╭──
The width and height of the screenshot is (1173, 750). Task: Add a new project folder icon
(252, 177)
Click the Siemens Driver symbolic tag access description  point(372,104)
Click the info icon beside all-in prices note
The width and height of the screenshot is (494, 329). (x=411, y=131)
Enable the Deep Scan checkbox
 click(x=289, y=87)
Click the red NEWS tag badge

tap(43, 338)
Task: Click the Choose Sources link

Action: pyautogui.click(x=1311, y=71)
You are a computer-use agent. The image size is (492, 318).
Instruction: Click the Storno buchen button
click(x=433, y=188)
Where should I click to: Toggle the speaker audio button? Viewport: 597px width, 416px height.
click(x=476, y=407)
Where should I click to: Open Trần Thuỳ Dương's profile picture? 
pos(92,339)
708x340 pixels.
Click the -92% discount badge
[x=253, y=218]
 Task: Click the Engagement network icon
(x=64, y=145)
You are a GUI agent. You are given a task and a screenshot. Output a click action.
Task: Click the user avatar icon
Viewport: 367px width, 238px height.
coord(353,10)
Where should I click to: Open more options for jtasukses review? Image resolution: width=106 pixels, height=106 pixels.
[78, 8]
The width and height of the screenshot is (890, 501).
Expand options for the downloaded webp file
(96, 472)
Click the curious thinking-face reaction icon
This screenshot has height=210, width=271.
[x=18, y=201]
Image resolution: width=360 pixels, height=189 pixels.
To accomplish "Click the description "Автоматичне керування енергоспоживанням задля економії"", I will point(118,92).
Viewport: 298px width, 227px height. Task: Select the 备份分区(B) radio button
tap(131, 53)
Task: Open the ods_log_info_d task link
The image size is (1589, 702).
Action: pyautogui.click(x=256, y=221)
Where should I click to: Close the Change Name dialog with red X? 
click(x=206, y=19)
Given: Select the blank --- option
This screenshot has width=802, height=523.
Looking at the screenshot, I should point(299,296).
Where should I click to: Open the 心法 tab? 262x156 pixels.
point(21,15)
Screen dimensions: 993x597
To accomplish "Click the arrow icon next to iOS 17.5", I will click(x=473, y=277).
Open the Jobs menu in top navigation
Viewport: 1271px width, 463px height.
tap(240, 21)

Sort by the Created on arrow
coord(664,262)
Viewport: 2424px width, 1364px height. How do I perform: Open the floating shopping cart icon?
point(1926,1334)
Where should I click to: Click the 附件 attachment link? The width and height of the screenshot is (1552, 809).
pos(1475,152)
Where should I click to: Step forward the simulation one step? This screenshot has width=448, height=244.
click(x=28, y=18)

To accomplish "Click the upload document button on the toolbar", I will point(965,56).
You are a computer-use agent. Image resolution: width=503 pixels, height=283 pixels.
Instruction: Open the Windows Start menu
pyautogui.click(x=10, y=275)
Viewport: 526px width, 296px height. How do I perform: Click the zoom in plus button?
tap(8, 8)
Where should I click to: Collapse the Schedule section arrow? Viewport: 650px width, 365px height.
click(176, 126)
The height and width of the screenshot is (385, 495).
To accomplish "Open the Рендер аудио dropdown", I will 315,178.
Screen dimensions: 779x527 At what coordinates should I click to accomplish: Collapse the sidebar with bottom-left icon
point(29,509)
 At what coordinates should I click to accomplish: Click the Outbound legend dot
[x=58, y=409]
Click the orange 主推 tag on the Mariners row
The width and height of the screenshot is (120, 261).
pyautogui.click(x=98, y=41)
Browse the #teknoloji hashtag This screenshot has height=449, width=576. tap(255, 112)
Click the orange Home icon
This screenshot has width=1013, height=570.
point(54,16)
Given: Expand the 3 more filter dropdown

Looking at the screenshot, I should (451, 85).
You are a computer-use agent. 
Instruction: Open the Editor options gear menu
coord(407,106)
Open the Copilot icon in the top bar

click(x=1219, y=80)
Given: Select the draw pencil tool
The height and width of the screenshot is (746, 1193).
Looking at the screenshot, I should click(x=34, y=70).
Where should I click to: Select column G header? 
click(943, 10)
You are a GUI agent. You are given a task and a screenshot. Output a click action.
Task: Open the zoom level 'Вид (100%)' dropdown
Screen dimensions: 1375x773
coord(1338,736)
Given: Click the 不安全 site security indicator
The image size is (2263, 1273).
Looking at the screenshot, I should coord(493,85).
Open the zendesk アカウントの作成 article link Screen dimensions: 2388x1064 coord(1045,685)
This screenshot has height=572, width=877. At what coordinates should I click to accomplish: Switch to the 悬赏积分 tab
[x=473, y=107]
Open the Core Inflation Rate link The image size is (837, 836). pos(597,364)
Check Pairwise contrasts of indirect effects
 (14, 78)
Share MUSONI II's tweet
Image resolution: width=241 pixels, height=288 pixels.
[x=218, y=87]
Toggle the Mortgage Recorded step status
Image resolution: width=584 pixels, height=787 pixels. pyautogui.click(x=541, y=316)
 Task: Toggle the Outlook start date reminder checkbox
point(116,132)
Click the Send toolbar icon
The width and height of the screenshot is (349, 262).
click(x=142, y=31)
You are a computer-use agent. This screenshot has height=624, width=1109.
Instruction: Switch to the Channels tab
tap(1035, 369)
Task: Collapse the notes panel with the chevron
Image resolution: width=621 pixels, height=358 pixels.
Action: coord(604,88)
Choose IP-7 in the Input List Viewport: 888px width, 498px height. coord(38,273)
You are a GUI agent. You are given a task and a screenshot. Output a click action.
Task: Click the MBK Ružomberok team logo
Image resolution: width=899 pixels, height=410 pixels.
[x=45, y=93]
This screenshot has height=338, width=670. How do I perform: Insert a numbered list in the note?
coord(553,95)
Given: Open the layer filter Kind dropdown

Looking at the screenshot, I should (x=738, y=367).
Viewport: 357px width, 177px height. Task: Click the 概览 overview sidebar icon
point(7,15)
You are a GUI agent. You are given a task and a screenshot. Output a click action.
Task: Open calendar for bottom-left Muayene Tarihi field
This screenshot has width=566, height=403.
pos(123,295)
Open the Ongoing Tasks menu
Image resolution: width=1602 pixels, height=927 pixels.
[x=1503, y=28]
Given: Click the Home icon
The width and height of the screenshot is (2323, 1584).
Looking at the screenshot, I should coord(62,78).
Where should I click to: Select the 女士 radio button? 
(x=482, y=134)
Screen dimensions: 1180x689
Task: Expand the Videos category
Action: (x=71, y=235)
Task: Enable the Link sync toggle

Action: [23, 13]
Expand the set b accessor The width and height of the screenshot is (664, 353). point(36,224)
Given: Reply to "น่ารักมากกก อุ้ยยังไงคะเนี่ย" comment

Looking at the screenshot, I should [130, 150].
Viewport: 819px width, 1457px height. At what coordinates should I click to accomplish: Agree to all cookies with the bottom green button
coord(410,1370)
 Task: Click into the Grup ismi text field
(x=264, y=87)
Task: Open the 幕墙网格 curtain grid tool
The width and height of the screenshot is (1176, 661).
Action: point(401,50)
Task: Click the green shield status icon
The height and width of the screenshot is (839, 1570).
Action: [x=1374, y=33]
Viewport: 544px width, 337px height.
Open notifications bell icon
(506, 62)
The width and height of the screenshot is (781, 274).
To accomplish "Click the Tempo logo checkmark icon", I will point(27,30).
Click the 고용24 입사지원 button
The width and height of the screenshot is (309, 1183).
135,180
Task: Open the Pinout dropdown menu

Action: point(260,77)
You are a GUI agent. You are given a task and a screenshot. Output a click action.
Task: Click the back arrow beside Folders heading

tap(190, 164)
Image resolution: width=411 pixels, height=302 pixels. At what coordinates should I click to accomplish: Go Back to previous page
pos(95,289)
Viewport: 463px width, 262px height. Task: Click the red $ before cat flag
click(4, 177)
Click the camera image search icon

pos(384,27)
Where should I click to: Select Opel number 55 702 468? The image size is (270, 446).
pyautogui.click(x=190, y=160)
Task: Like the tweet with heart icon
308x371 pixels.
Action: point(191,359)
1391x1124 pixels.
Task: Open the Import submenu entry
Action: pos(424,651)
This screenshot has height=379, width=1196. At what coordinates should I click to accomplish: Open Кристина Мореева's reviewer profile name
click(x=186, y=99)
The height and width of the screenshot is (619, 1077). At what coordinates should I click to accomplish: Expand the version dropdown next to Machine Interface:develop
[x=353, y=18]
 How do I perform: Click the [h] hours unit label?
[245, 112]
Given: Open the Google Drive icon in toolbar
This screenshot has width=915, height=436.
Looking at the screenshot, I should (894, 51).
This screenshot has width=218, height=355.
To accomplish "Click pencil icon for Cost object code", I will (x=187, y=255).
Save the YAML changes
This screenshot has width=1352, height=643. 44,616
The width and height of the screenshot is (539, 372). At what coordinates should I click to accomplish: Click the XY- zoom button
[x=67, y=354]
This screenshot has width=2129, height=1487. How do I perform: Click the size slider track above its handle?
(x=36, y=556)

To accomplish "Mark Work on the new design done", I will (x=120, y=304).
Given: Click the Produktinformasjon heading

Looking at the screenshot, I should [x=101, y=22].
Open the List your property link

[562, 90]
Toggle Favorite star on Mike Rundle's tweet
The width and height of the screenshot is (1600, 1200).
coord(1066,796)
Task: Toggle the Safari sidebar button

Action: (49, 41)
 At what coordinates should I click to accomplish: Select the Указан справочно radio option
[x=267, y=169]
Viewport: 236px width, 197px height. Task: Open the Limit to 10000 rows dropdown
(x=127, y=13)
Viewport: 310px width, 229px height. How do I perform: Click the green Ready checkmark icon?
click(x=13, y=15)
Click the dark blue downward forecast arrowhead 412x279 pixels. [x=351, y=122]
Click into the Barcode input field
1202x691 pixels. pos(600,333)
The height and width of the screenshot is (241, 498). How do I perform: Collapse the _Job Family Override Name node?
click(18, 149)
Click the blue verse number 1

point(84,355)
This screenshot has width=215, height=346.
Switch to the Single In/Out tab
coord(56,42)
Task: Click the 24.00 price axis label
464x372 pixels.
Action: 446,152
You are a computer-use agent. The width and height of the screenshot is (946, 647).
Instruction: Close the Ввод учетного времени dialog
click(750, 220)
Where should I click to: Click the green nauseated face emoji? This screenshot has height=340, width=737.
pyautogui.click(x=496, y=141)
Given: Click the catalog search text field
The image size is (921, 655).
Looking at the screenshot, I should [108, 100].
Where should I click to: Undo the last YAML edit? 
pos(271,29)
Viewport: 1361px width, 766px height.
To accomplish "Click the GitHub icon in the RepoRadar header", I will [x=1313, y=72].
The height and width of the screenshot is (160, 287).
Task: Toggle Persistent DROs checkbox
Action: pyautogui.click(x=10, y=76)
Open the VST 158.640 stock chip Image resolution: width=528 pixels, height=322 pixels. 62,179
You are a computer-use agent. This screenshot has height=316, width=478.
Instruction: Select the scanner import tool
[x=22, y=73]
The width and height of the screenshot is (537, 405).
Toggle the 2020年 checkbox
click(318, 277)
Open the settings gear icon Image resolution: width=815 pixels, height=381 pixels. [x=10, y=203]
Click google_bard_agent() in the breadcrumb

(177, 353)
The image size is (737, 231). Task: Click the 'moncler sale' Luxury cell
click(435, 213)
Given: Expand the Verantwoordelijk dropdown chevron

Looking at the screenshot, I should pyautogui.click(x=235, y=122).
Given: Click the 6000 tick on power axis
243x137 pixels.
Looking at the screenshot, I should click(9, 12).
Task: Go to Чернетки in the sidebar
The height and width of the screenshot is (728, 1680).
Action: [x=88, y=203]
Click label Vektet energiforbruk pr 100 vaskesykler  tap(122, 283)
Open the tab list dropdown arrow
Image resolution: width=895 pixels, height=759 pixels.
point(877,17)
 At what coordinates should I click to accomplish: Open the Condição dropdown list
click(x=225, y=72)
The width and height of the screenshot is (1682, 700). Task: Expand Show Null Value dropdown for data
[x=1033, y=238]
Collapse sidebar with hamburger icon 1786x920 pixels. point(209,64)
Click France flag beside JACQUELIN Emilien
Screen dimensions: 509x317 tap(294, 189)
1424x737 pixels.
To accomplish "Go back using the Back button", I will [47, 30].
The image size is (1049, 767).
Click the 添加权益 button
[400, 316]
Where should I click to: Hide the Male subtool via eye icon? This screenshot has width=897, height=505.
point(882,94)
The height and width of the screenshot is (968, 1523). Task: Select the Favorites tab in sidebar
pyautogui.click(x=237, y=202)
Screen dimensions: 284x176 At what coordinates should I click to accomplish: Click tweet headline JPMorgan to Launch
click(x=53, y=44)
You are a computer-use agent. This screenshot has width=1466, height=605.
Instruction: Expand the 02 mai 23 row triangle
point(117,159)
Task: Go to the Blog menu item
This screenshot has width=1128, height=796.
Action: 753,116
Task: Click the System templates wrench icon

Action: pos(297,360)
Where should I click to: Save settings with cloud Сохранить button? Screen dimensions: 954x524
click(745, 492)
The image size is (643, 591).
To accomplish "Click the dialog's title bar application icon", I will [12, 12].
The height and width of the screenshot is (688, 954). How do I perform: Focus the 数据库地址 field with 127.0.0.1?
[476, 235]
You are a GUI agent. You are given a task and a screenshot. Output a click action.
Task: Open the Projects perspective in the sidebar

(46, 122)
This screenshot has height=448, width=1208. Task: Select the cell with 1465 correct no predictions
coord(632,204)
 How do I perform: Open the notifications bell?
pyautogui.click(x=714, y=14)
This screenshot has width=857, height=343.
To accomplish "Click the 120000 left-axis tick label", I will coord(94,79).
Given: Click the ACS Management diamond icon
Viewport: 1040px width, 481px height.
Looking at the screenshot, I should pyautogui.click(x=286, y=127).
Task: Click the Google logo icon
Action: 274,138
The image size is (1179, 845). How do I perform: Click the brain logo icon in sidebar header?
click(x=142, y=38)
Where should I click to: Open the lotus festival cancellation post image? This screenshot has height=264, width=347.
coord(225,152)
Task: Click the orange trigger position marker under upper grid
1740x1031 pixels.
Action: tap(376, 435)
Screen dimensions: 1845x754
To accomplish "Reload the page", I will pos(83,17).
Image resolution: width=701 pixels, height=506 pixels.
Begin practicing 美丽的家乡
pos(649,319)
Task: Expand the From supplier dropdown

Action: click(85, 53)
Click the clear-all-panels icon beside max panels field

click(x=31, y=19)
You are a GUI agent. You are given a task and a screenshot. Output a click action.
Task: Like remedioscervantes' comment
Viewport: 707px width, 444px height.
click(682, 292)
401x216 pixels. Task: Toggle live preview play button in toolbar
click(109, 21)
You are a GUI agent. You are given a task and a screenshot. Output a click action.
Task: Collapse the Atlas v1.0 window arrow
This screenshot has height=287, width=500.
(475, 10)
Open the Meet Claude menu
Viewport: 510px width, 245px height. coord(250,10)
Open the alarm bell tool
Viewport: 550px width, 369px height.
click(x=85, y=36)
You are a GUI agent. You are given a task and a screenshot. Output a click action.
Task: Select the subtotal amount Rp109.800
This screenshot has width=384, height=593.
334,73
╰──
PROBLEM DESCRIPTION.
Turn the rows above, from the first line through the line containing "Action: pyautogui.click(x=256, y=221)" inclusive, into a JSON list of strings with one string per line and blank lines left out.

REPLY.
[
  "The width and height of the screenshot is (1173, 750). Task: Add a new project folder icon",
  "(252, 177)",
  "Click the Siemens Driver symbolic tag access description  point(372,104)",
  "Click the info icon beside all-in prices note",
  "The width and height of the screenshot is (494, 329). (x=411, y=131)",
  "Enable the Deep Scan checkbox",
  " click(x=289, y=87)",
  "Click the red NEWS tag badge",
  "tap(43, 338)",
  "Task: Click the Choose Sources link",
  "Action: pyautogui.click(x=1311, y=71)",
  "You are a computer-use agent. The image size is (492, 318).",
  "Instruction: Click the Storno buchen button",
  "click(x=433, y=188)",
  "Where should I click to: Toggle the speaker audio button? Viewport: 597px width, 416px height.",
  "click(x=476, y=407)",
  "Where should I click to: Open Trần Thuỳ Dương's profile picture? ",
  "pos(92,339)",
  "708x340 pixels.",
  "Click the -92% discount badge",
  "[x=253, y=218]",
  " Task: Click the Engagement network icon",
  "(x=64, y=145)",
  "You are a GUI agent. You are given a task and a screenshot. Output a click action.",
  "Task: Click the user avatar icon",
  "Viewport: 367px width, 238px height.",
  "coord(353,10)",
  "Where should I click to: Open more options for jtasukses review? Image resolution: width=106 pixels, height=106 pixels.",
  "[78, 8]",
  "The width and height of the screenshot is (890, 501).",
  "Expand options for the downloaded webp file",
  "(96, 472)",
  "Click the curious thinking-face reaction icon",
  "This screenshot has height=210, width=271.",
  "[x=18, y=201]",
  "Image resolution: width=360 pixels, height=189 pixels.",
  "To accomplish \"Click the description \"Автоматичне керування енергоспоживанням задля економії\"\", I will point(118,92).",
  "Viewport: 298px width, 227px height. Task: Select the 备份分区(B) radio button",
  "tap(131, 53)",
  "Task: Open the ods_log_info_d task link",
  "The image size is (1589, 702).",
  "Action: pyautogui.click(x=256, y=221)"
]